== Documento fuente ==
El comandante Brady Berrocal, quien los recibe, no tiene un

buen semblante. Goico, al presentarse e informarle acerca de la

misión que el Gobierno le ha encomendado al grupo, hace una broma

a costa de su visible cansancio:

-¡Despierte, capitán, que este es un asunto muy serio y usted

va a tener que conducirnos por todo el barco!

Brady confiesa a la comisión que en el trayecto de regreso ha

abierto las maletas donde había dinero dominicano y que las guardó

en su camarote para una inspección oficial. Rodríguez Demorizi

propone entonces trasladar de inmediato el equipaje y todo el

cargamento a la capital, para proceder allí a un registro más

minucioso. Pero Goico sugiere en cambio que en vista de que las

maletas han sido abiertas previamente, se sellen mientras se buscan

dos notarios para levantar un acta de todo cuanto ellos revisen. Les

recuerda que la buena fama de todos ellos debe quedar a buen

resguardo. Los demás dan su consentimiento y mientras se ordena al

piloto del helicóptero que había traído a González Pomares y a

Amiama volver a Santo Domingo en busca de los notarios, los

comisionados se sienten ante una enorme mesa a desayunar.

== Datos para análisis ==
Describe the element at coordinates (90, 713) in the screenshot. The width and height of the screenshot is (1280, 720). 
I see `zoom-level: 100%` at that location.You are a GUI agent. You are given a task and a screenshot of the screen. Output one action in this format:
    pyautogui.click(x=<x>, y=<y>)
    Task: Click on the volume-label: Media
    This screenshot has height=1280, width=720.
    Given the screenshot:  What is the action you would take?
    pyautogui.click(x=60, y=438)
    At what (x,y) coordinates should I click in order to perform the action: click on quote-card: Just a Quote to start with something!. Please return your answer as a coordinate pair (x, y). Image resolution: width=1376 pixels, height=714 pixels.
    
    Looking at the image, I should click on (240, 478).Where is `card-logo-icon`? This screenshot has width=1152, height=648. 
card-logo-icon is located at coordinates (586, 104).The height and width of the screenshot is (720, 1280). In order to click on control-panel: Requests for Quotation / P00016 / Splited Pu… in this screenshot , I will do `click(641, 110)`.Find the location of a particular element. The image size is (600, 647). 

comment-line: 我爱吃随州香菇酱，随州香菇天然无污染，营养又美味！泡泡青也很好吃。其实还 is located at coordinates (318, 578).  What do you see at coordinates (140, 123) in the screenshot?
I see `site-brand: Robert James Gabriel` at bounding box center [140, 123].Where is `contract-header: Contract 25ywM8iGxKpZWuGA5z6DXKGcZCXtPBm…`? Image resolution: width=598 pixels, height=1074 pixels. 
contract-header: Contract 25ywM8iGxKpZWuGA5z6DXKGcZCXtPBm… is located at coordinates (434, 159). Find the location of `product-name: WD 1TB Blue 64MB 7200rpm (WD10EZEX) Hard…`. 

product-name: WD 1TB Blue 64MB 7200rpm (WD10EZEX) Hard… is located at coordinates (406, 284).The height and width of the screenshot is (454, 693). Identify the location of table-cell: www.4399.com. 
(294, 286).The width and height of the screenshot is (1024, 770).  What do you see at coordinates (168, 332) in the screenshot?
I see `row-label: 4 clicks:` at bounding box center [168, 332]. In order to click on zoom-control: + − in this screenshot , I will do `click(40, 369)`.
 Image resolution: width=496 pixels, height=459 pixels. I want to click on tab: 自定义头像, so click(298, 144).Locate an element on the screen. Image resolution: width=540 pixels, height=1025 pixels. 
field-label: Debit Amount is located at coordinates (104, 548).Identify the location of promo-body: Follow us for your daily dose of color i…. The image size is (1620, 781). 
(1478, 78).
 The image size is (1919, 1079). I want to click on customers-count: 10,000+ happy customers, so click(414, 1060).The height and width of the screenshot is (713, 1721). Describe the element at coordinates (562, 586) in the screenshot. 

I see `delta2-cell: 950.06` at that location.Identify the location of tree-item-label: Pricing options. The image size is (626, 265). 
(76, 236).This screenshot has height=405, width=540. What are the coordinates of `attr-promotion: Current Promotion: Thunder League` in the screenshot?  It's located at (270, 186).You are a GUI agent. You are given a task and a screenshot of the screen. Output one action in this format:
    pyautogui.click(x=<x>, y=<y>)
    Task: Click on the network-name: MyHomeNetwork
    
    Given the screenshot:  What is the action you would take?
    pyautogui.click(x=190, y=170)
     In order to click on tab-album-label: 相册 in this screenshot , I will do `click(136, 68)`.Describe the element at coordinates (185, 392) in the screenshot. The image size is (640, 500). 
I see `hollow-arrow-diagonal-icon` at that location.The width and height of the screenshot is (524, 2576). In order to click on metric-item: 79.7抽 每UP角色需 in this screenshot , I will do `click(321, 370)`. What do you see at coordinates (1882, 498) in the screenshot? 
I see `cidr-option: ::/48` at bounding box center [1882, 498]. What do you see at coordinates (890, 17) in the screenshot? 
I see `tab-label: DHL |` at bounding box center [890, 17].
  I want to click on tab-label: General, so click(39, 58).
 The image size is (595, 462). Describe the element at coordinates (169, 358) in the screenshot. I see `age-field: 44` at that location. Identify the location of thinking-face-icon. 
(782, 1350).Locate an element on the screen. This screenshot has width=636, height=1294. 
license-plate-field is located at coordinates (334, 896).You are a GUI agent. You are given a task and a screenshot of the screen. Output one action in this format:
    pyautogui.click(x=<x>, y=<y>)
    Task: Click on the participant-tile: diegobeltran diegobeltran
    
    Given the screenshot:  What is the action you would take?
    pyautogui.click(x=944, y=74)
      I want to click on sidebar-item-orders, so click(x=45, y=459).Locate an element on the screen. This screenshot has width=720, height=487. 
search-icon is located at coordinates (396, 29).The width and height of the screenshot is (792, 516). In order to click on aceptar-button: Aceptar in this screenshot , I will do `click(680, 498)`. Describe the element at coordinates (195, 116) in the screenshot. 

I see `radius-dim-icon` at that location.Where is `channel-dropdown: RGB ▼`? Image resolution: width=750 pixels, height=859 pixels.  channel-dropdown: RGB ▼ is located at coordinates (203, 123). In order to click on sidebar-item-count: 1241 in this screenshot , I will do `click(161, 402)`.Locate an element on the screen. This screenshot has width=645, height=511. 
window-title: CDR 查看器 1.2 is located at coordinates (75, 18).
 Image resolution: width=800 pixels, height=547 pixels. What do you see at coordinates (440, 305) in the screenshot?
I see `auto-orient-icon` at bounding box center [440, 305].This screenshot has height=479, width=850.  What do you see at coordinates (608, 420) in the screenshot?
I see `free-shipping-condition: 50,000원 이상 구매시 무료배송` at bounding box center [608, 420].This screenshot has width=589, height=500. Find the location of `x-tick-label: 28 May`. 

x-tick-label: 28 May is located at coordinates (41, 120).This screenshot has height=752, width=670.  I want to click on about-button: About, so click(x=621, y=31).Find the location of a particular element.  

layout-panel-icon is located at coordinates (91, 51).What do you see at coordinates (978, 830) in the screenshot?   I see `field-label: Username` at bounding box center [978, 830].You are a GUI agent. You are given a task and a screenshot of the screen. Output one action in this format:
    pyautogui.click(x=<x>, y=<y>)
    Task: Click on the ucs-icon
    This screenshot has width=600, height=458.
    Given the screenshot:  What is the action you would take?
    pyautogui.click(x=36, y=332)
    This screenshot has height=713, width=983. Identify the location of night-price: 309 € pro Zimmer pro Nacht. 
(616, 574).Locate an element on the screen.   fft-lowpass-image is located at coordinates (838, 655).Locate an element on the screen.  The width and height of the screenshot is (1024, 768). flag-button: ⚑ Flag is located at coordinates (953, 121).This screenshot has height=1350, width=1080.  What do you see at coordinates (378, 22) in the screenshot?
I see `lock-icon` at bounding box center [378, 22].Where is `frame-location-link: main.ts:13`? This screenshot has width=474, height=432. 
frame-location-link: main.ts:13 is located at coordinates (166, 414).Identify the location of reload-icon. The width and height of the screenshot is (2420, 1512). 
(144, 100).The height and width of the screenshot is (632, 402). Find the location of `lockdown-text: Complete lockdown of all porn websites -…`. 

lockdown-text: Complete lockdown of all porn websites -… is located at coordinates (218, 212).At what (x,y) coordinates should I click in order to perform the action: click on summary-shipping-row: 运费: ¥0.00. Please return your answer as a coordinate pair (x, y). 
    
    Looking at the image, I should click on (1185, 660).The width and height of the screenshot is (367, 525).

== Sobre la tarea ==
Transcribe literalmente el pasaje del documento fuente que va desde "maletas han sido" hasta "mesa a desayunar.". Las entradas provienen de otra fuente, independiente del documento fuente.

== Área de respuesta ==
maletas han sido abiertas previamente, se sellen mientras se buscan

dos notarios para levantar un acta de todo cuanto ellos revisen. Les

recuerda que la buena fama de todos ellos debe quedar a buen

resguardo. Los demás dan su consentimiento y mientras se ordena al

piloto del helicóptero que había traído a González Pomares y a

Amiama volver a Santo Domingo en busca de los notarios, los

comisionados se sienten ante una enorme mesa a desayunar.